The main issue is that probability doesn't work like you think it does. Here's an example. Say we bought stocks 10 times. Then there are multiple ways in which I can have a 50 percent success rate. For instance, I might lose 5 times in a row, then gain 5 times. I might gain 5 times then lose 5 times. I might have some mixture. Furthermore, probability doesn't work like this anyway! With only 10 trades I might just lose on all of them and run out of money. Probabilities only work when the numbers are "large", so you'd have to be able to make a lot of trades before your 50 percent average works, and you'd have to make those trades without running out of money.
Furthermore, I don't accept your claim that your wealth will be unbounded even with infinite time. This is where the magnitude of the loss matters. You might, for instance, always gain 50 dollars and then always lose it with your next stock purchase. Similarly, you might be right 50 percent of the time in that you make a positive return but, when you're wrong about getting a positive return you lose much more.

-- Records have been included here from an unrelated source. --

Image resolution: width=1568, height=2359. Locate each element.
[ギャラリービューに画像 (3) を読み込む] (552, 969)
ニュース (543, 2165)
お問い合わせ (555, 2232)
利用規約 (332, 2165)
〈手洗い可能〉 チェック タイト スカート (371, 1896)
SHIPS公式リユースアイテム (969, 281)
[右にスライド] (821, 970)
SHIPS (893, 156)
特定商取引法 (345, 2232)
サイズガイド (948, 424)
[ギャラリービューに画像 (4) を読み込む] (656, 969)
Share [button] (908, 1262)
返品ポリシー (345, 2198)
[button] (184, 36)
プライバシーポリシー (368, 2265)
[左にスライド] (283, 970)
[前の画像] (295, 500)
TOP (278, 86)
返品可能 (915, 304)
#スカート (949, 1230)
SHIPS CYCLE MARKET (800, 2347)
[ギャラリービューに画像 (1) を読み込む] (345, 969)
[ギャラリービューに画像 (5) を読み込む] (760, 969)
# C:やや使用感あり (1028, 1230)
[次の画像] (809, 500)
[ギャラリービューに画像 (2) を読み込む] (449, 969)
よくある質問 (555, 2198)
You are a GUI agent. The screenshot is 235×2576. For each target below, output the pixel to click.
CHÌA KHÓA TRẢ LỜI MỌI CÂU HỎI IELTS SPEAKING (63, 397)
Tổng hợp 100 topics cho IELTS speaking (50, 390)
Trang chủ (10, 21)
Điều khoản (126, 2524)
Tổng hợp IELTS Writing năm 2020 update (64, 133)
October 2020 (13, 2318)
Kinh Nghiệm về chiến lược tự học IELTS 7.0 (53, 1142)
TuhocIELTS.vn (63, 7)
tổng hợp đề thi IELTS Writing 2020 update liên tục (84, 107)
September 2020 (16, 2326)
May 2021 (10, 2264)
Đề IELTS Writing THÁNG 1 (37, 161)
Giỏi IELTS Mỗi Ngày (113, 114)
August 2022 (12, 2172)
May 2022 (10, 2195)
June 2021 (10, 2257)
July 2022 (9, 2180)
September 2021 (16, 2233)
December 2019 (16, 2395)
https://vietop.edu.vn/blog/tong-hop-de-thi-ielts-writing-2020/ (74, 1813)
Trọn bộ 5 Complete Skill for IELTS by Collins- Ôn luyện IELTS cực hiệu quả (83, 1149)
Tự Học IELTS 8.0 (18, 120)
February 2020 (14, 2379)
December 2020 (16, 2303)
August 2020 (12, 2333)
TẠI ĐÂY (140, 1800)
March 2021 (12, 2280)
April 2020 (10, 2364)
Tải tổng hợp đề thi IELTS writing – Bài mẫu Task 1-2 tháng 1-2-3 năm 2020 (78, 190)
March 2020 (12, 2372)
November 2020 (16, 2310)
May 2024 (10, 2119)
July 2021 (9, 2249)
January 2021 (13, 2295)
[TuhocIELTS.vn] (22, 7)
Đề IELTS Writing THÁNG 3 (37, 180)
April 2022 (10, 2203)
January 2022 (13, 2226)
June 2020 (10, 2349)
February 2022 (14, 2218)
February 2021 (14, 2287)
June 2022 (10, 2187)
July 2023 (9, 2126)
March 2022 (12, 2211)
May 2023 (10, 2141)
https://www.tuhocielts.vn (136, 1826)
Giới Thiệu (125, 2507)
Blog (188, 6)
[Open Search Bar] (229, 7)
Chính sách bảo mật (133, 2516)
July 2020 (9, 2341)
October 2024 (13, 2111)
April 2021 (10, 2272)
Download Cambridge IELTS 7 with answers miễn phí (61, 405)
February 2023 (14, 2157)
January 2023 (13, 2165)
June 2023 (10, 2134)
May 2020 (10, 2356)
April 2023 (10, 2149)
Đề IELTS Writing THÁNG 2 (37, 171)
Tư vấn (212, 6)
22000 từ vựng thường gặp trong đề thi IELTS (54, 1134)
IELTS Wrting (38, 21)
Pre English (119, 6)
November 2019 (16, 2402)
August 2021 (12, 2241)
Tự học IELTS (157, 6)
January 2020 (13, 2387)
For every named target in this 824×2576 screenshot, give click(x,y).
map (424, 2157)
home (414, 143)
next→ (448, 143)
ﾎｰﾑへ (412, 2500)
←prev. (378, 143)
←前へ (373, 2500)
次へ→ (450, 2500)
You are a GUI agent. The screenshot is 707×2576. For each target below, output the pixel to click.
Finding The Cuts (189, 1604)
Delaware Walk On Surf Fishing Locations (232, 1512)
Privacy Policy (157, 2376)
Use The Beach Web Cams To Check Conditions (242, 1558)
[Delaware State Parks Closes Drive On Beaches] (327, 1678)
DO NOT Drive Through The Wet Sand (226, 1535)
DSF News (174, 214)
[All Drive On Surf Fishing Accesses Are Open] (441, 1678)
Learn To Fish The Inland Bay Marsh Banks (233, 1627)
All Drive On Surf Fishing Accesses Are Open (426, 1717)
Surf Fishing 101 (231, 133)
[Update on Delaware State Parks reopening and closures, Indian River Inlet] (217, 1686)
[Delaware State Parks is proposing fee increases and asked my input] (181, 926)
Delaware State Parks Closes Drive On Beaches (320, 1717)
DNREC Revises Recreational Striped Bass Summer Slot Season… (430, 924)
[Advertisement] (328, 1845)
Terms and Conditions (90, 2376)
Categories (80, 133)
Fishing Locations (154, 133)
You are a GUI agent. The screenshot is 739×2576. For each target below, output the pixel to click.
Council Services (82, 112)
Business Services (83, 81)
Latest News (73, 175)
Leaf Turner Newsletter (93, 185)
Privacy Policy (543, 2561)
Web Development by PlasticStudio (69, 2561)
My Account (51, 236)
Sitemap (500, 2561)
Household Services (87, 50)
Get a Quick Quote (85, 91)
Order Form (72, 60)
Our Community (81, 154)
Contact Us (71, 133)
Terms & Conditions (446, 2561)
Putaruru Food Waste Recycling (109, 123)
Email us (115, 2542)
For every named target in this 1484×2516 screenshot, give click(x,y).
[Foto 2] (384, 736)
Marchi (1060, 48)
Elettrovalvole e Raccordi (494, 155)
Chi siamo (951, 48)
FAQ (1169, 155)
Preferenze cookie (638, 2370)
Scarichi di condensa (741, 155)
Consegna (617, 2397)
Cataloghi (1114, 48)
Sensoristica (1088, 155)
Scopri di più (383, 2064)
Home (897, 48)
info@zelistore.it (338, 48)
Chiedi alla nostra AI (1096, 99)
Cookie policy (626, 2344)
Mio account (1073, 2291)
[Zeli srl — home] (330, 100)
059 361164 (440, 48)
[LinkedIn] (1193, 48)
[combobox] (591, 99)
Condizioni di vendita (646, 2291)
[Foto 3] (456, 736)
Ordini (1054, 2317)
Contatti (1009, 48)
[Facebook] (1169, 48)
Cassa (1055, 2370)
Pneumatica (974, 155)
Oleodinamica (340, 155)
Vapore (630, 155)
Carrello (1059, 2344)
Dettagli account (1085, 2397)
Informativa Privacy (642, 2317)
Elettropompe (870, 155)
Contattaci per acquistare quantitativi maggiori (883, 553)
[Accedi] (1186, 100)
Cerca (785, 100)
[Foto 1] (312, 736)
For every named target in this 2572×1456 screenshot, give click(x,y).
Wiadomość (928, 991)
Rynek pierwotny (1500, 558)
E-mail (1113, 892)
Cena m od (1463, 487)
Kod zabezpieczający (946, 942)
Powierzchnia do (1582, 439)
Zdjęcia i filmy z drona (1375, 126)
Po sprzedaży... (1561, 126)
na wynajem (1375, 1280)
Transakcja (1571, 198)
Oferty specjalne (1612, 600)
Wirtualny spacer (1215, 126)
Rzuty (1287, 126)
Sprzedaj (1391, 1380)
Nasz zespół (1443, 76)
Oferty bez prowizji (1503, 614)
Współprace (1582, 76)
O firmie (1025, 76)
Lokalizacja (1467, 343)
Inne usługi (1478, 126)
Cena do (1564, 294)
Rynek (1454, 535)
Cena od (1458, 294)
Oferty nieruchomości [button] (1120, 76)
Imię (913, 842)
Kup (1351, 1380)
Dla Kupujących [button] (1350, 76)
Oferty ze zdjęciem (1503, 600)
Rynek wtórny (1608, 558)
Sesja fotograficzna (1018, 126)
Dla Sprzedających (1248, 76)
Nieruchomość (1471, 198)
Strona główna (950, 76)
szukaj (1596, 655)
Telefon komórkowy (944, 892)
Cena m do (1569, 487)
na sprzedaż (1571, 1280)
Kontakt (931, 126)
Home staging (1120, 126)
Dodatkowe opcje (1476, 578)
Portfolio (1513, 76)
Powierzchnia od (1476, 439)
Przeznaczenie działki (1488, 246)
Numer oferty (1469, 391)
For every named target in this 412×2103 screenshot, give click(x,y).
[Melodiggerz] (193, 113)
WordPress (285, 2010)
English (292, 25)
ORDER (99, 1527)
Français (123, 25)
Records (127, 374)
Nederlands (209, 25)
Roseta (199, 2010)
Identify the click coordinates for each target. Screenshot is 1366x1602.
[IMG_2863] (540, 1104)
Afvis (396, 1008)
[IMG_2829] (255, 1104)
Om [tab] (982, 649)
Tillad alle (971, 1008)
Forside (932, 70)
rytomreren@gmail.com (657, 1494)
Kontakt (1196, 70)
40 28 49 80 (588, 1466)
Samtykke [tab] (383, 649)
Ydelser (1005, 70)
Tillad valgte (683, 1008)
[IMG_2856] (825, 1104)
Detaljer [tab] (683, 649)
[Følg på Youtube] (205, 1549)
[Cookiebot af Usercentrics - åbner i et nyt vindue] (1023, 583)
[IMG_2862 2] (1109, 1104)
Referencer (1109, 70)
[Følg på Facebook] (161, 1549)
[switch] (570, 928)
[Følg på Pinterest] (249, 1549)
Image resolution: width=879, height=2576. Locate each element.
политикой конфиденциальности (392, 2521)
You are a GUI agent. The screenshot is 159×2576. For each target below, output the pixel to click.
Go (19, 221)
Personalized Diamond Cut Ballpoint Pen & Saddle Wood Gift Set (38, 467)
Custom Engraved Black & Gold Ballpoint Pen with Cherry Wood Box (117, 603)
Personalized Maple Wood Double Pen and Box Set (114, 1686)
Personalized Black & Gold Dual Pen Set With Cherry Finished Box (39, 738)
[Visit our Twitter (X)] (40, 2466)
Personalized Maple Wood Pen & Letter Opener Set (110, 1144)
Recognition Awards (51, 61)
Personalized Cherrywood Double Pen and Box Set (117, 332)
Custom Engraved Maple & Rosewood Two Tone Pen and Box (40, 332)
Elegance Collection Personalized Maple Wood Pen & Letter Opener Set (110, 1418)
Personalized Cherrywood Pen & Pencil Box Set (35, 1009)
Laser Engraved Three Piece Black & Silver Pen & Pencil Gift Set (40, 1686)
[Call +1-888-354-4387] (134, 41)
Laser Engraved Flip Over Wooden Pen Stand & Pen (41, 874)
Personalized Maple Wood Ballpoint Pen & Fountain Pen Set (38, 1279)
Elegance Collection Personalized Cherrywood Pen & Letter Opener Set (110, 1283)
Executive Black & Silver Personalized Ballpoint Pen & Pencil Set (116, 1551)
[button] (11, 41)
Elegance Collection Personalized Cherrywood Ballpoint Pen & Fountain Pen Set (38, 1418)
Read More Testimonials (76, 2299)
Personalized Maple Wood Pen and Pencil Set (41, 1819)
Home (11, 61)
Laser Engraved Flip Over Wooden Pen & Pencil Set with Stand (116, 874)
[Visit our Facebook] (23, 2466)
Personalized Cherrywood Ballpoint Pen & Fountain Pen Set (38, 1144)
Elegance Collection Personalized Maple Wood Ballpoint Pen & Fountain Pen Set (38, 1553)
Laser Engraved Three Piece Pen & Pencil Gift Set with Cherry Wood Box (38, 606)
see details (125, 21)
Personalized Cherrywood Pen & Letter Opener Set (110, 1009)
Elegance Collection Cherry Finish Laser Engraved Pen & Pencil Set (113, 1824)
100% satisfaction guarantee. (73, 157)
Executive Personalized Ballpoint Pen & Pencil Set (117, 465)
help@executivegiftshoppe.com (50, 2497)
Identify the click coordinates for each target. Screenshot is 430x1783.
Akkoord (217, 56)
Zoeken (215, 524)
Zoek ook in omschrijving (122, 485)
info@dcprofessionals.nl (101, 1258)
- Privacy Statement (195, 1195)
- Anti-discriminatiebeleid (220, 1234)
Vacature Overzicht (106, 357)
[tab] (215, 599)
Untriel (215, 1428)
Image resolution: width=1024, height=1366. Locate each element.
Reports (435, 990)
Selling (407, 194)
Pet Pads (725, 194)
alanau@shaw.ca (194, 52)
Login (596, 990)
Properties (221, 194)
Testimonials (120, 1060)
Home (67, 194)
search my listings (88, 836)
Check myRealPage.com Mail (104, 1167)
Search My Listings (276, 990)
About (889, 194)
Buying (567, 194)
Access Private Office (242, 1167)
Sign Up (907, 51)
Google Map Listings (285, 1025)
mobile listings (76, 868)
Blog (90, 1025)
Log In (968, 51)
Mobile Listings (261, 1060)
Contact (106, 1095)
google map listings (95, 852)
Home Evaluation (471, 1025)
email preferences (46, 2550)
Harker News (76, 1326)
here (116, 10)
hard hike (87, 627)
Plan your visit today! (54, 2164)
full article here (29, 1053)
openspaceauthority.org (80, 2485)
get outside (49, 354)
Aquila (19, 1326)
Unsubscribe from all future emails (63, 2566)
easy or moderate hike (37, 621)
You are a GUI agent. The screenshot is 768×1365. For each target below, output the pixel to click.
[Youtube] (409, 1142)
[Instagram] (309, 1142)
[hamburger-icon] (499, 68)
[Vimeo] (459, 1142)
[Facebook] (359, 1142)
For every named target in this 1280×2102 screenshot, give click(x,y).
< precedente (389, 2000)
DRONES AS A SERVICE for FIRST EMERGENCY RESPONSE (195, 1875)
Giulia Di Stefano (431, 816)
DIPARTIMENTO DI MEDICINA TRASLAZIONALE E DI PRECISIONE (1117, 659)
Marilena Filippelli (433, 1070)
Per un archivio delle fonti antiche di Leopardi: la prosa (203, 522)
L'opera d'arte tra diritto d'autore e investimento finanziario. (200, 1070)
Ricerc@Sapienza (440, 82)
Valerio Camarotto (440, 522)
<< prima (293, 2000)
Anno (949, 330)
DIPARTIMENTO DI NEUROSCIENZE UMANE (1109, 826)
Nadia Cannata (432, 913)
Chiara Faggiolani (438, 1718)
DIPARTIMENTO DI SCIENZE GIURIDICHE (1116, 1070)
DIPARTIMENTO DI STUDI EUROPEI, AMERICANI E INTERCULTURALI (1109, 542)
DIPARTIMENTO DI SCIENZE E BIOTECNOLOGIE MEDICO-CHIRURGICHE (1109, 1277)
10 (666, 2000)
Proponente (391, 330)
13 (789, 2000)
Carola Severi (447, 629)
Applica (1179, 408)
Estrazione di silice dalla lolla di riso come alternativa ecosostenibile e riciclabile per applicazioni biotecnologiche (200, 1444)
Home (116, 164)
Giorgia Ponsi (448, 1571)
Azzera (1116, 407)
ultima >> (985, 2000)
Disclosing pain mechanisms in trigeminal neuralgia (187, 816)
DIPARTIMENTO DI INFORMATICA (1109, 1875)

To answer the original question, though, all you're looking for is an "unstable" dynamical system. The simplest one that (vaguely) captures what you want is this:
Presume that, on average, I will have a 2 percent return on my money for every transaction. This is an aggregate amount. That is, I might lose money on some trades, but on others I make back the loss and then some. When that's happening I can treat my trades as always giving me 2 percent. Let $M_{k+1}$ be the amount of money I have when I complete trade $k+1$, and assume I go all or nothing - I put all my money into my next trade. The modification for when that isn't true isn't really important or difficult here. Then:
$M_{k+1} = 1.02M_k$
is the dynamical system. However, your original premise needs some work!